── Selected passage ──
Step 3: Creating a Drive Subsystem

Now that our drive is characterized, it is time to start writing our robot code proper. As mentioned before, we will use the command-based framework for our robot code. Accordingly, our first step is to write a suitable drive subsystem class.

The full drive class from the RamseteCommand Example Project (Java, C++) can be seen below. The rest of the article will describe the steps involved in writing this class.

Java :sync: Java

package edu.wpi.first.wpilibj.examples.ramsetecommand.subsystems;

import edu.wpi.first.math.geometry.Pose2d;
import edu.wpi.first.math.kinematics.DifferentialDriveOdometry;
import edu.wpi.first.math.kinematics.DifferentialDriveWheelSpeeds;
import edu.wpi.first.wpilibj.ADXRS450_Gyro;
import edu.wpi.first.wpilibj.Encoder;
import edu.wpi.first.wpilibj.drive.DifferentialDrive;
import edu.wpi.first.wpilibj.examples.ramsetecommand.Constants.DriveConstants;
import edu.wpi.first.wpilibj.motorcontrol.MotorControllerGroup;
import edu.wpi.first.wpilibj.motorcontrol.PWMSparkMax;
import edu.wpi.first.wpilibj2.command.SubsystemBase;

public class DriveSubsystem extends SubsystemBase {
  // The motors on the left side of the drive.
───
── Given material ──
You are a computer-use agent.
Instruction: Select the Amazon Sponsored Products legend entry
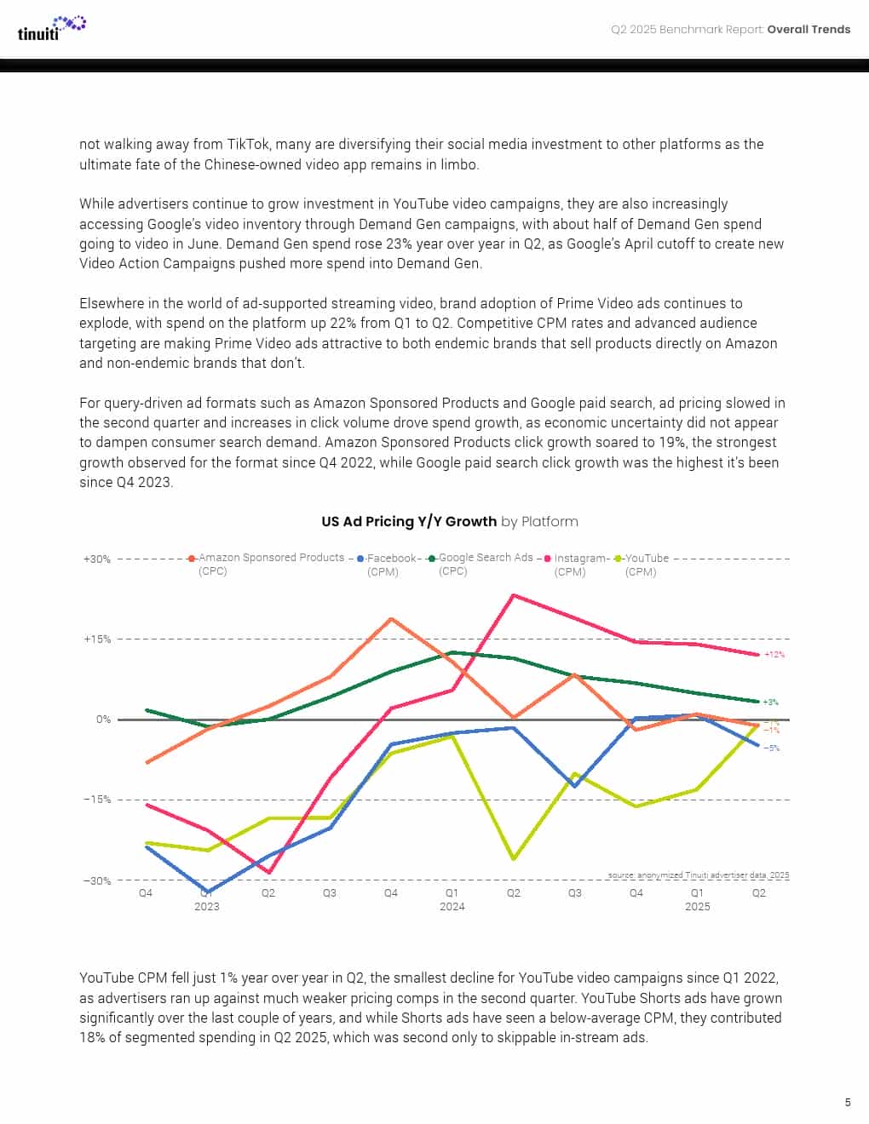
───
== Your tasks ==
[1] On the drive subsystem page, which framework will the robot code use?
[2] From the drive subsystem page, repeat the text from "import edu.wpi.first.math.geometry.Pose2d;" to "of the drive.".
[3] Summarize the drive subsystem page in two sentences.

== Expected responses ==
[1] The command-based framework.

[2]
import edu.wpi.first.math.geometry.Pose2d;
import edu.wpi.first.math.kinematics.DifferentialDriveOdometry;
import edu.wpi.first.math.kinematics.DifferentialDriveWheelSpeeds;
import edu.wpi.first.wpilibj.ADXRS450_Gyro;
import edu.wpi.first.wpilibj.Encoder;
import edu.wpi.first.wpilibj.drive.DifferentialDrive;
import edu.wpi.first.wpilibj.examples.ramsetecommand.Constants.DriveConstants;
import edu.wpi.first.wpilibj.motorcontrol.MotorControllerGroup;
import edu.wpi.first.wpilibj.motorcontrol.PWMSparkMax;
import edu.wpi.first.wpilibj2.command.SubsystemBase;

public class DriveSubsystem extends SubsystemBase {
  // The motors on the left side of the drive.

[3] With the drive characterized, the robot code will be written using the command-based framework, beginning with a drive subsystem class. The full drive class from the RamseteCommand Example Project is shown, and the rest of the article describes the steps involved in writing it.